Fracking, or drilling for gas by hydraulic fracturing, has been associated with a growing number of health risks, especially when looking to the way in which it contaminates a region's water supply. This specifically occurs as, "in order to frack, an enormous amount of water is mixed with various toxic chemical compounds to create frack fluid. This frack fluid is further contaminated by the heavy metals and radioactive elements that exist naturally in the shale. A significant portion of the frack fluid returns to the surface, where it can spill or be dumped into rivers and streams. Underground water supplies can also be contaminated by fracking, through migration of gas and frack fluid underground."
Thus, fracking can pose a threat to local water resources, especially in areas where water is already scarce like the Barnett shale in Texas.
Moreover, drilling wastewater— that ends up in rural water supplies— is so poisonous, that when a gas company legally doused a patch of West Virginia forest with salty wastewater from a drilling operation, it killed ground vegetation within days and more than half the trees within two years. Although many companies are not obligated to disclose the chemicals they use, the Endocrine Disruptor Exchange (TEDX) has reported that out of those that have reported their chemical recipes, all have been found to include 353 chemicals that are not only highly toxic but cancer-causing in small doses as well. Some reported include, Benzene, Toluene, 2-butoxyethanol (a main ingredient to anti-freeze and oil dispersants), and heavy metals.

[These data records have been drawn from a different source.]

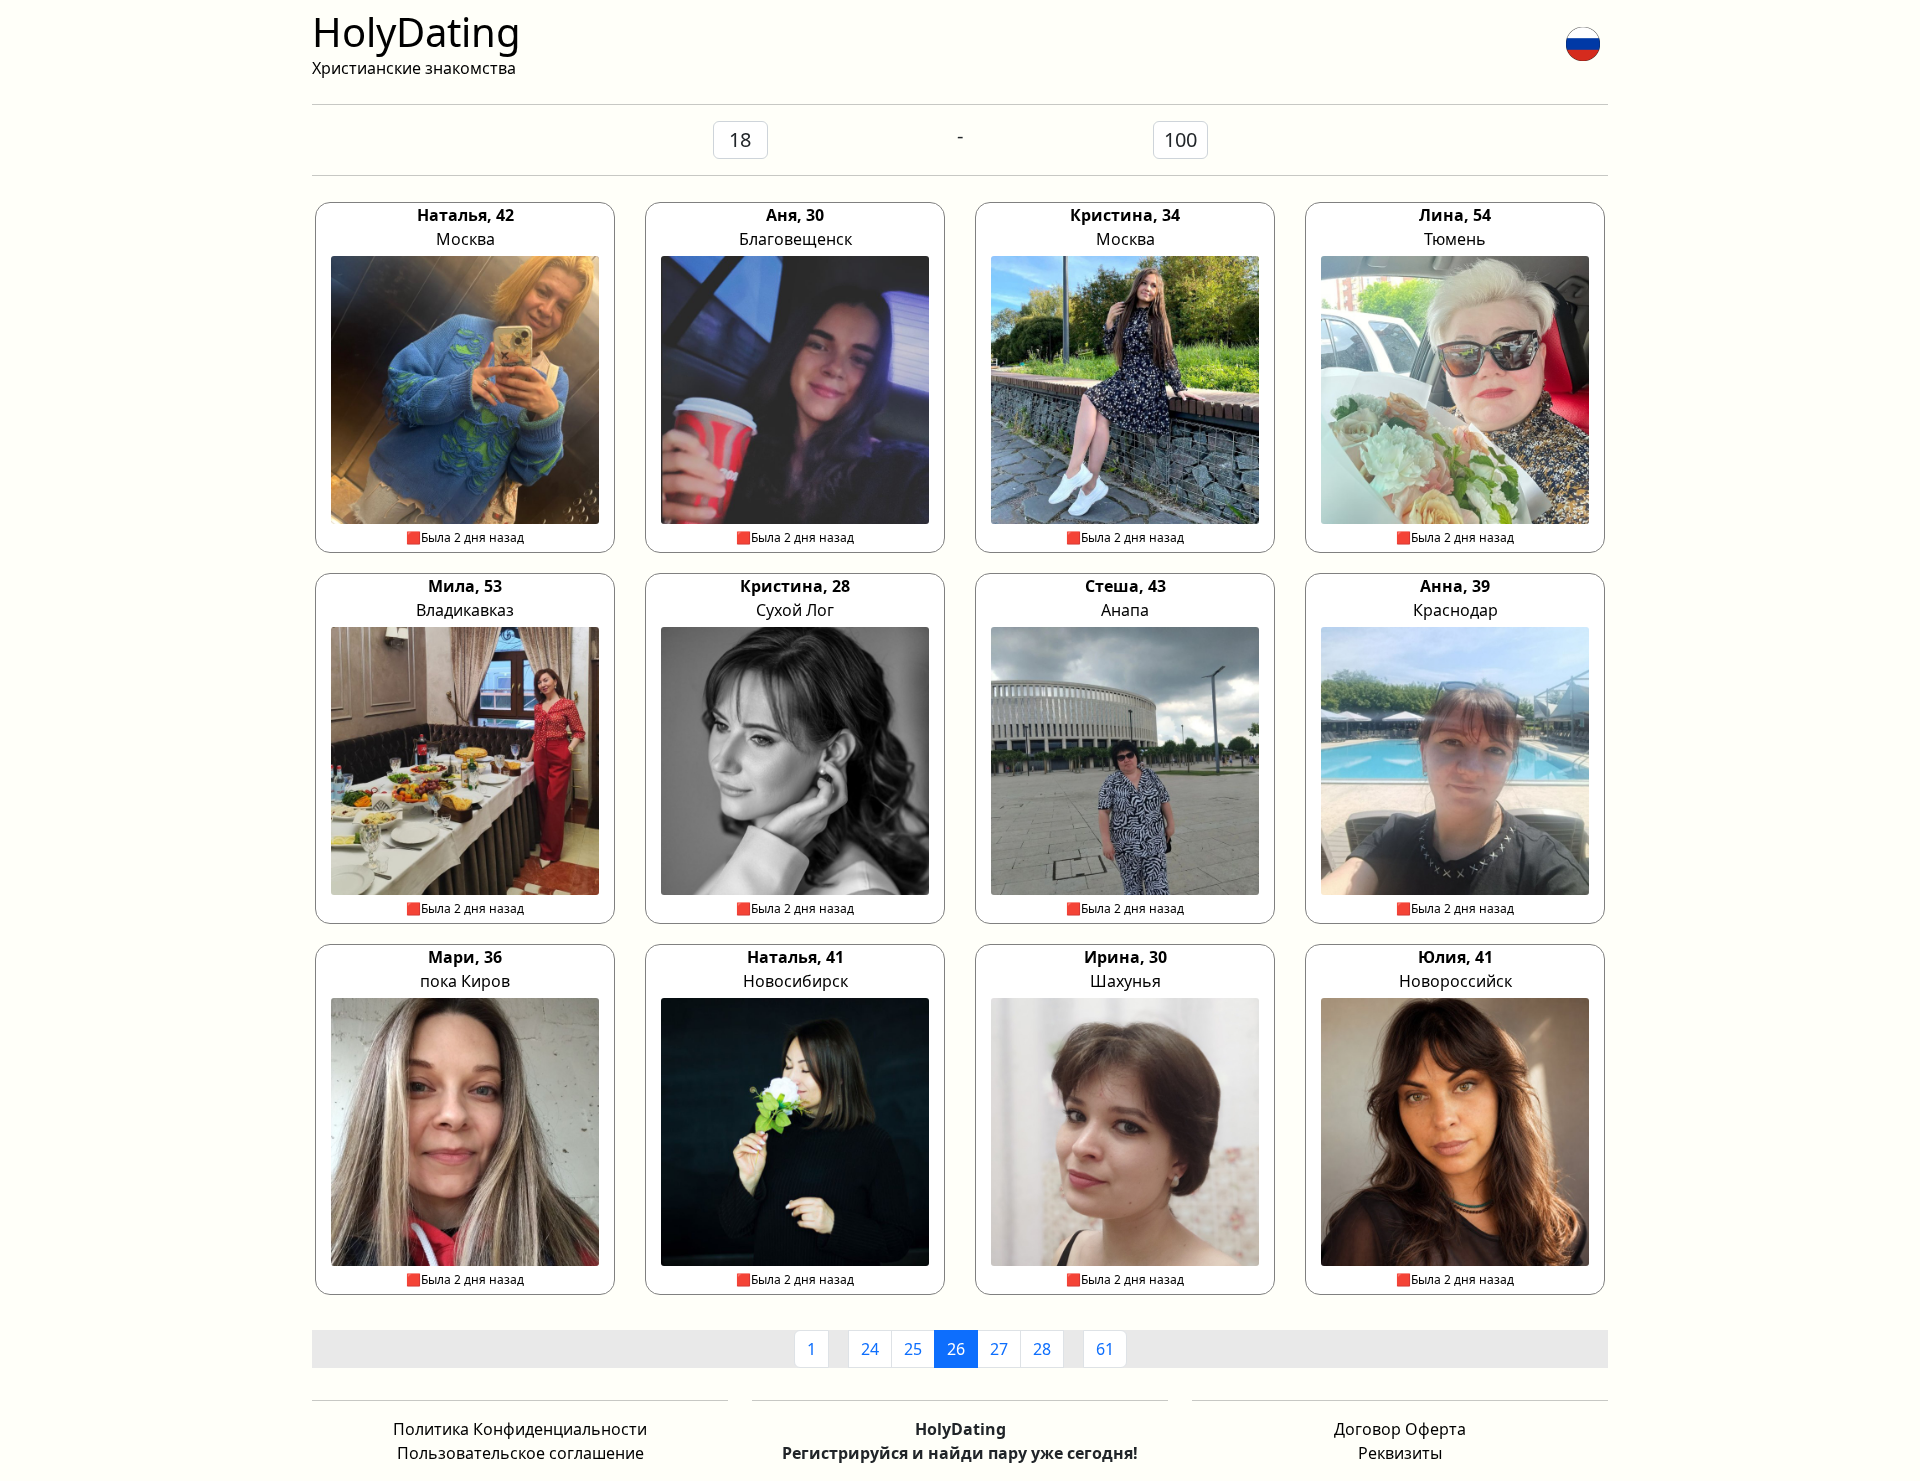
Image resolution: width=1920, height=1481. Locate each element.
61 (1105, 1349)
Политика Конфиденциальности (520, 1429)
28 (1042, 1349)
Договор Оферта (1400, 1429)
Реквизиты (1400, 1453)
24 (870, 1349)
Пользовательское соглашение (520, 1453)
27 (999, 1349)
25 (913, 1349)
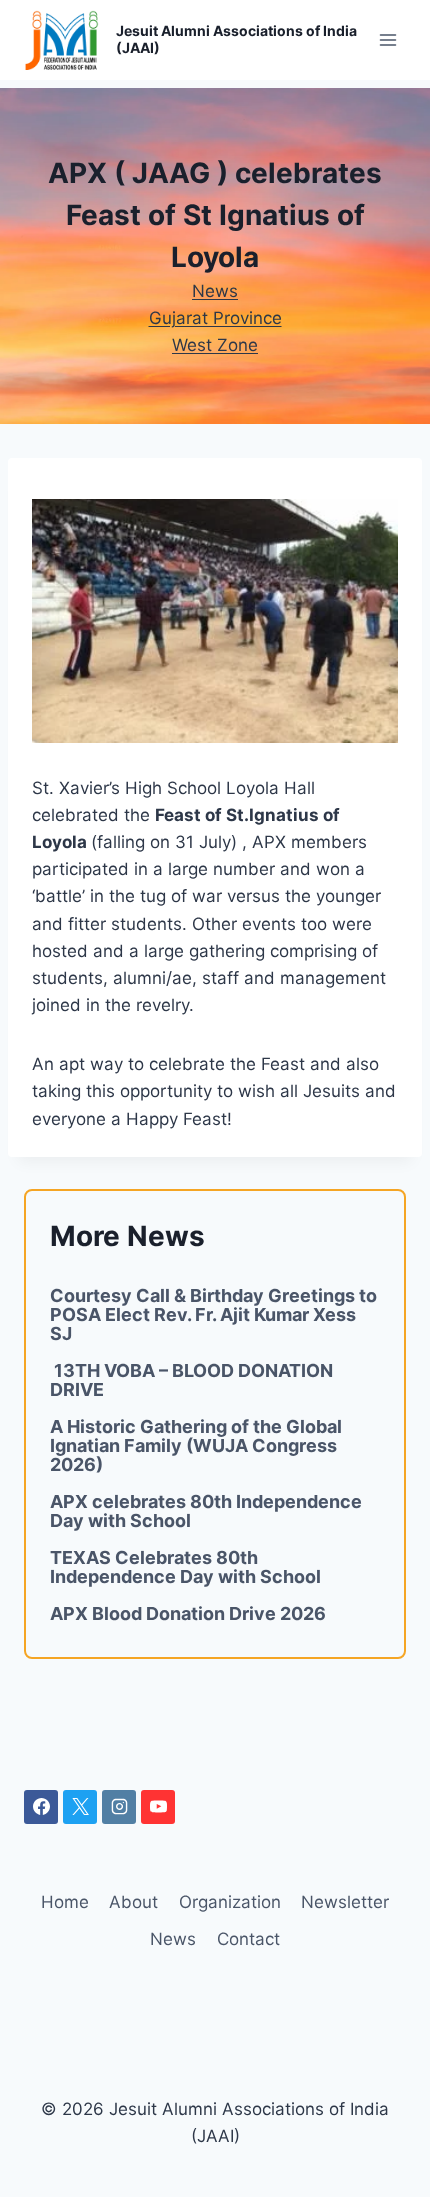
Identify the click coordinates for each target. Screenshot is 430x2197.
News (215, 291)
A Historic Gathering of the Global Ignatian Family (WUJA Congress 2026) (196, 1445)
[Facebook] (41, 1807)
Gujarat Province (215, 318)
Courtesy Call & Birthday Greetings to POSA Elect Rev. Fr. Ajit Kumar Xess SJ (213, 1314)
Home (65, 1902)
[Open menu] (387, 39)
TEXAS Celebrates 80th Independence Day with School (185, 1567)
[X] (80, 1807)
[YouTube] (158, 1807)
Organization (230, 1902)
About (133, 1902)
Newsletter (345, 1902)
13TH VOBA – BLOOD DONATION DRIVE (191, 1380)
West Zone (215, 345)
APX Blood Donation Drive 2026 (188, 1613)
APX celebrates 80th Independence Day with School (206, 1511)
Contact (248, 1939)
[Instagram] (119, 1807)
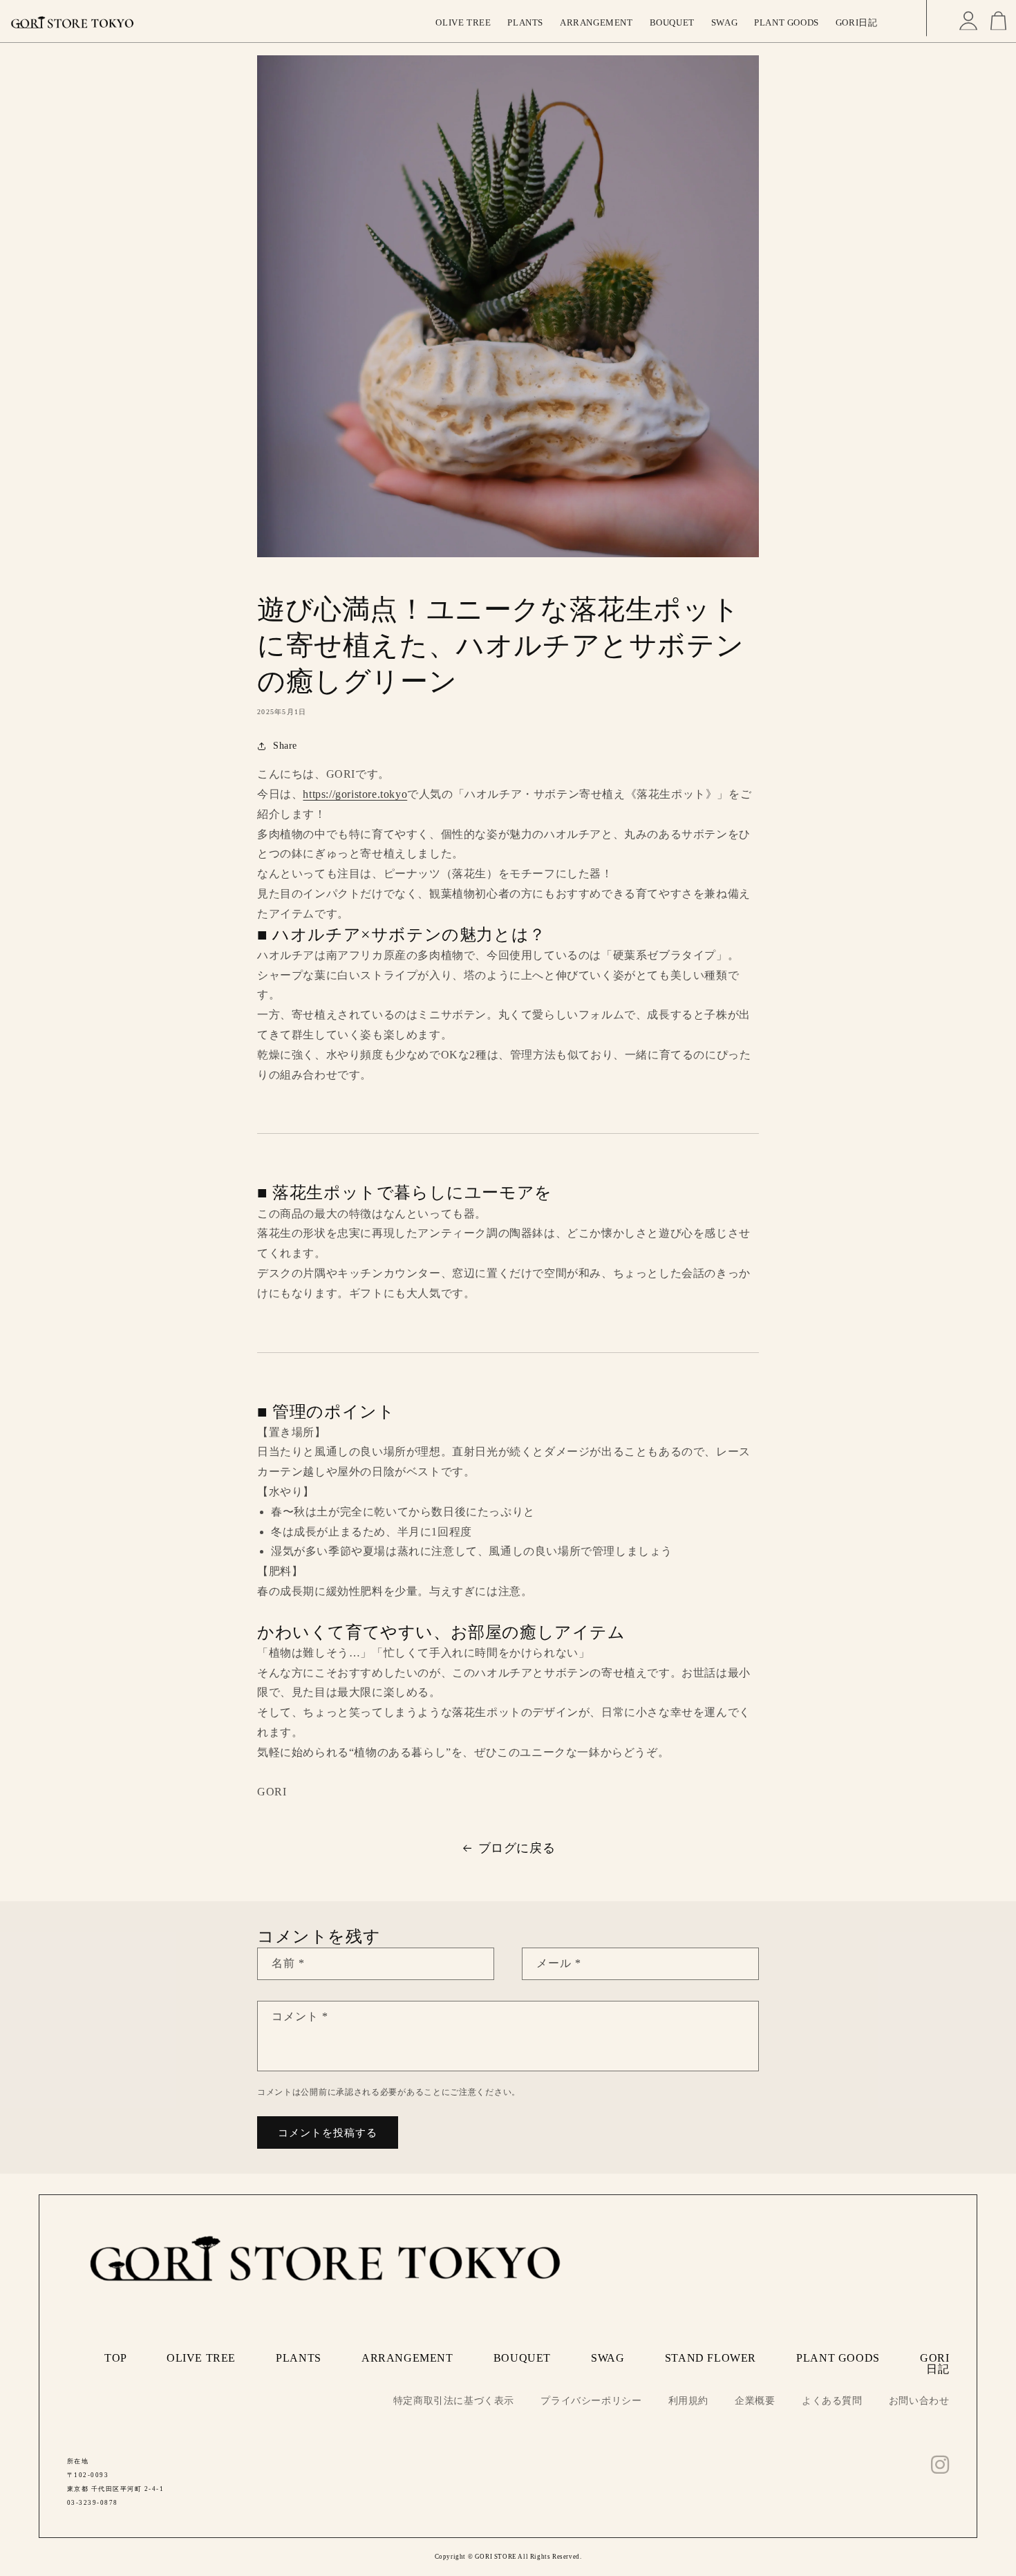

The dangerous implications of this wastewater has already been reported as it has been linked numerous times to livestock and family pet deaths across the country. Furthermore, many chemicals used in fracking have been documented to have deleterious health effects at small levels of exposure.
Though the industry has attempted to obscure evidence of well water contamination by fracking, multiple instances have come to light. For example, in Pennsylvania, Colorado, Ohio, and Wyoming, fracking has been linked to drinking water contamination as well as property damage. A study conducted by Duke University examined 60 sites in New York and Pennsylvania and found “systematic evidence for methane contamination” in household drinking water.
Water wells half a mile from drilling operations were contaminated by methane at 17 times the rate of those farther from gas developments. Although methane in water has not been studied closely as a health hazard, it can seep into houses and build up to explosive levels.